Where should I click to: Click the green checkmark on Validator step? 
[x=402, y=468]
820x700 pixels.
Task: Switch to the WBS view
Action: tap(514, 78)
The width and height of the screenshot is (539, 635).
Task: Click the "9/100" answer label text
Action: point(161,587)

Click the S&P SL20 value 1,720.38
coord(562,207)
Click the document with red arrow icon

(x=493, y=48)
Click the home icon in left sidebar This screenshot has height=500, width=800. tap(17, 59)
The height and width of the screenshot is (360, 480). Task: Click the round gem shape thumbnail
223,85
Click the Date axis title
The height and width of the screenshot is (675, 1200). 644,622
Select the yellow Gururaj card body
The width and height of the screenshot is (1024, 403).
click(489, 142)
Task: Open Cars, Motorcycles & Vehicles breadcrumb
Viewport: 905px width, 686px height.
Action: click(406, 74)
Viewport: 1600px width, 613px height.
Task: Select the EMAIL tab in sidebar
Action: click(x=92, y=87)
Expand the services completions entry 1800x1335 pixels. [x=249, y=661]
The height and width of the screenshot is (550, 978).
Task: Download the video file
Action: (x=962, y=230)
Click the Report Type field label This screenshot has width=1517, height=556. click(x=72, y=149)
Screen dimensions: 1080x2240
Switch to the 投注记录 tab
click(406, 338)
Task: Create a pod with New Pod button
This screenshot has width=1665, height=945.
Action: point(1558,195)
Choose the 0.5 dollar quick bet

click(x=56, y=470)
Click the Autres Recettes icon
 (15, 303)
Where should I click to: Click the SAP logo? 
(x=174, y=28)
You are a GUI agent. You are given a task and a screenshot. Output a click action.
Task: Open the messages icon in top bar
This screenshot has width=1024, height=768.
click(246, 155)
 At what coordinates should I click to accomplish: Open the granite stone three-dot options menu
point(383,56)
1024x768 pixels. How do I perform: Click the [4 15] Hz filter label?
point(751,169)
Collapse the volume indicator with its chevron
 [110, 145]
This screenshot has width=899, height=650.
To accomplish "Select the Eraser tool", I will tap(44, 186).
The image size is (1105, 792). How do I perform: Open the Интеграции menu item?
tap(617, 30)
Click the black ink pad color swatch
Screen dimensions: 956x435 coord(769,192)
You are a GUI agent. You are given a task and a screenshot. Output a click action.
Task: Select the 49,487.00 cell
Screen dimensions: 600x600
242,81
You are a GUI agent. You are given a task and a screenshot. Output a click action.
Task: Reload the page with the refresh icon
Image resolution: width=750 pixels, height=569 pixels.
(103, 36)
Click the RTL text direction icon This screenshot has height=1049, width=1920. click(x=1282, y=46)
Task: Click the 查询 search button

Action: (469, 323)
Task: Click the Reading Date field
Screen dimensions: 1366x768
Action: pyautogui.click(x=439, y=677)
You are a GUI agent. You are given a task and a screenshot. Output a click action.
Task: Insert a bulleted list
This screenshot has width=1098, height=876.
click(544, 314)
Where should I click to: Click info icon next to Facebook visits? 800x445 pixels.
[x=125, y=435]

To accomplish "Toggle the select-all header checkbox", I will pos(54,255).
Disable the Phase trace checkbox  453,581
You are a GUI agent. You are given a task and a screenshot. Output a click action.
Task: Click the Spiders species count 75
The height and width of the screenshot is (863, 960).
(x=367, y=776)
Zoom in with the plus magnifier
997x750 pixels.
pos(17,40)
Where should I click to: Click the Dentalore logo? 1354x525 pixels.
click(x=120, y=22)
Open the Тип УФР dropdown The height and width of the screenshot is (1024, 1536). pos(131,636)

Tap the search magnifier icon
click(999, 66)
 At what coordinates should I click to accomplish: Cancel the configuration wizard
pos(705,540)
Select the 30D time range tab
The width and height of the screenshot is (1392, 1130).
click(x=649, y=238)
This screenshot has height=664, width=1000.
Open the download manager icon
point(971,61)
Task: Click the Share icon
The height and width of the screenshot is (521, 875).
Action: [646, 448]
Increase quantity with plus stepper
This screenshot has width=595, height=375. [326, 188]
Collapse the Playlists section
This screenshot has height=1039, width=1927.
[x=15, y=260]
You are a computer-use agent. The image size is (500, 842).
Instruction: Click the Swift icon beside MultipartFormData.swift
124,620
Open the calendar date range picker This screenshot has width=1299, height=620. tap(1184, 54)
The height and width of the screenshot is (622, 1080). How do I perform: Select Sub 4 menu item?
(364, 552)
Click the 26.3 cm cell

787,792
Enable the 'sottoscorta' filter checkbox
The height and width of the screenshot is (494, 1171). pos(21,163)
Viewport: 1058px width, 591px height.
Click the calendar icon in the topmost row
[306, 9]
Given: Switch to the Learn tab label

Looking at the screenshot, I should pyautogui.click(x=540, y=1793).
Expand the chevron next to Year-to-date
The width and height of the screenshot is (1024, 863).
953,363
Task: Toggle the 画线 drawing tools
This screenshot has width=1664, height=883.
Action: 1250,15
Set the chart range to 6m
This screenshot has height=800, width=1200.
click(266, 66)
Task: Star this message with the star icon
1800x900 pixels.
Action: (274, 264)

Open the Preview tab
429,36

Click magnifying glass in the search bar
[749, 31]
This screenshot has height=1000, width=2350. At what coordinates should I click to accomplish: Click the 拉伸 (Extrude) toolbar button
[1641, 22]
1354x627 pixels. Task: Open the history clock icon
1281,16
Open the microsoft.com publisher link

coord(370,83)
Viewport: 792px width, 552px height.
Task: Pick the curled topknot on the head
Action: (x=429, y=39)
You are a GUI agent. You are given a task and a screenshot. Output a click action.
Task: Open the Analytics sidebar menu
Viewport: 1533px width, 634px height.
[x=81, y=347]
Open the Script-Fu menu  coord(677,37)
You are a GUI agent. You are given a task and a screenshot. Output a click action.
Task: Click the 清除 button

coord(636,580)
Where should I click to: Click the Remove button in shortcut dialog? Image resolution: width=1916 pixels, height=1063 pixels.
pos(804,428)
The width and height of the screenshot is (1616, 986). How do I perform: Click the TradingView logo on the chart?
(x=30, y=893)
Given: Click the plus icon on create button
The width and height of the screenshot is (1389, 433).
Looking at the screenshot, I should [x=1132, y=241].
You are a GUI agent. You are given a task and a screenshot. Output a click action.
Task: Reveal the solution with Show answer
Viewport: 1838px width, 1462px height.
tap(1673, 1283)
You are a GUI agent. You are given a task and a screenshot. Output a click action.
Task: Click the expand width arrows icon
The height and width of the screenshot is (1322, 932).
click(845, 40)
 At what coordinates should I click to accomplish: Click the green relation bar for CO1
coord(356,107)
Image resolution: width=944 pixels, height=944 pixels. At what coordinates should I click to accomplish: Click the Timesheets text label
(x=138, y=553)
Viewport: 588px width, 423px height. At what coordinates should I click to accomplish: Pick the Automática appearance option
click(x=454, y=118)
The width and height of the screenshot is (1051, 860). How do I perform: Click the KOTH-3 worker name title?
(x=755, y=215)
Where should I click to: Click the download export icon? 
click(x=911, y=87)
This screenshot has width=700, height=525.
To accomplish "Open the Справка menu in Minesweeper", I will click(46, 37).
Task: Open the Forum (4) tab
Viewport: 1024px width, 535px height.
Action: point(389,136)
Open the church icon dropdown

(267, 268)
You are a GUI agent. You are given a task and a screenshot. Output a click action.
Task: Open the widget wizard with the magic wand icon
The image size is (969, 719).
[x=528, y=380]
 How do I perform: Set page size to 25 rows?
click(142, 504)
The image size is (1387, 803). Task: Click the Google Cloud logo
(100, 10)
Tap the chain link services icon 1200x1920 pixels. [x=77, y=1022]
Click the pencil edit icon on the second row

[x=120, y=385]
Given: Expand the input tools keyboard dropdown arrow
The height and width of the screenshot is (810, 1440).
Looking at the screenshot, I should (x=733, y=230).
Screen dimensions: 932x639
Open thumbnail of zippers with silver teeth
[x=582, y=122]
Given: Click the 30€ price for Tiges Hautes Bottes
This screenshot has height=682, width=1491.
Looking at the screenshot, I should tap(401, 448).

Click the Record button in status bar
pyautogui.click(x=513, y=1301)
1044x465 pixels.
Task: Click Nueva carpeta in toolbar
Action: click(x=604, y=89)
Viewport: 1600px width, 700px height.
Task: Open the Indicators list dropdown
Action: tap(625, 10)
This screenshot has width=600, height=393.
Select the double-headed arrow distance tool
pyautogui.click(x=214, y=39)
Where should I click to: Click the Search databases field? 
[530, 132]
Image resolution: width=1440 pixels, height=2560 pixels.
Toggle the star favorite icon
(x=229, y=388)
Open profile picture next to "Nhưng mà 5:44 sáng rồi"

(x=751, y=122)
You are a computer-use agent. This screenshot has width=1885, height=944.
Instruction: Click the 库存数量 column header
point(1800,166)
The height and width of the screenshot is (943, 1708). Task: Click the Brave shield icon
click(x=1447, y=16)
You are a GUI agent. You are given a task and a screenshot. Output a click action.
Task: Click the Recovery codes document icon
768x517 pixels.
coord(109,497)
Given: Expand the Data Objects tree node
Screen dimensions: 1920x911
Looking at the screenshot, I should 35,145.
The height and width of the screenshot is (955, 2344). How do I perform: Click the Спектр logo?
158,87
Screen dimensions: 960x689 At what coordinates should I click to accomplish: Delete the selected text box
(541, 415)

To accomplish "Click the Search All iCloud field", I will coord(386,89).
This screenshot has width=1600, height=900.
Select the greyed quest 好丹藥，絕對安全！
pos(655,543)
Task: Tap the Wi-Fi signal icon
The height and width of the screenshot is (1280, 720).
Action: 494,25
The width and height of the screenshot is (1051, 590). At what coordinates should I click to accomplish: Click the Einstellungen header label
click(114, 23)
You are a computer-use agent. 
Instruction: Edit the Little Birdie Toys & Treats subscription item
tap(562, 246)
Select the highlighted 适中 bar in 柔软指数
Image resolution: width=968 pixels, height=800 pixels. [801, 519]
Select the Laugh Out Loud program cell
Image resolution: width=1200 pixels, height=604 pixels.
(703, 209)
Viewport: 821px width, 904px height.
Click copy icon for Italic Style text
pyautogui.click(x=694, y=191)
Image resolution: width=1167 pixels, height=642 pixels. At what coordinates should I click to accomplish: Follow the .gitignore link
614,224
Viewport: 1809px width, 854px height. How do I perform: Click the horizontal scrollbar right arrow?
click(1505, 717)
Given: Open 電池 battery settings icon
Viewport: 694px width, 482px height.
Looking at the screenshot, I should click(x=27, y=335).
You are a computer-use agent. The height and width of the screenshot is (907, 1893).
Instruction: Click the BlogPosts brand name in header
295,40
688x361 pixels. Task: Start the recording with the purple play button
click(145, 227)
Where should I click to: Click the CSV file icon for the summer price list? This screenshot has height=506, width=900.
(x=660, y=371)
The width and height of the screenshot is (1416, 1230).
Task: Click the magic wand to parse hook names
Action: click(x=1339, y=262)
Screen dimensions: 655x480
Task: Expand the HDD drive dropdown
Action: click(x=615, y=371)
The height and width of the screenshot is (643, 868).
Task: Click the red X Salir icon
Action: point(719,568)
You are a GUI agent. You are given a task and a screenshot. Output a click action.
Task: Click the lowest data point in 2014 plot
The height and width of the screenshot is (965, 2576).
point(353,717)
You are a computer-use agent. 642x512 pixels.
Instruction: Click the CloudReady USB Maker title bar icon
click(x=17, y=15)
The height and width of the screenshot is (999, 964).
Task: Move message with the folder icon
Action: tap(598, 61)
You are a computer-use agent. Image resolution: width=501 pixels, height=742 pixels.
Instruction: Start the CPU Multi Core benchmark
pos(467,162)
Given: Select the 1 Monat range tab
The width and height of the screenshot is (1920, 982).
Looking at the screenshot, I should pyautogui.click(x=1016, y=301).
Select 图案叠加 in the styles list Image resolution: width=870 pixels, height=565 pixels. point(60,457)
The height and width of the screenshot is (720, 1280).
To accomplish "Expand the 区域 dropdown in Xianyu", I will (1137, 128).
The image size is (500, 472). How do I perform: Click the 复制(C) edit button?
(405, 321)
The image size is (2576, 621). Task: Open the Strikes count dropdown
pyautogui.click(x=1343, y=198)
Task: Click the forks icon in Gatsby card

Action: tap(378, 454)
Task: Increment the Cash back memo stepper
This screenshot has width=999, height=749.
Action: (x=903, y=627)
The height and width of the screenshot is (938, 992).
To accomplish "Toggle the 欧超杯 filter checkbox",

__EXERCISE__
Please copy the lines above from the line with "Given: Click the 30€" up to and including the line with "This screenshot has width=600, height=393.", exactly as written and with nothing else.

__EXERCISE RESULT__
Given: Click the 30€ price for Tiges Hautes Bottes
This screenshot has height=682, width=1491.
Looking at the screenshot, I should tap(401, 448).

Click the Record button in status bar
pyautogui.click(x=513, y=1301)
1044x465 pixels.
Task: Click Nueva carpeta in toolbar
Action: click(x=604, y=89)
Viewport: 1600px width, 700px height.
Task: Open the Indicators list dropdown
Action: tap(625, 10)
This screenshot has width=600, height=393.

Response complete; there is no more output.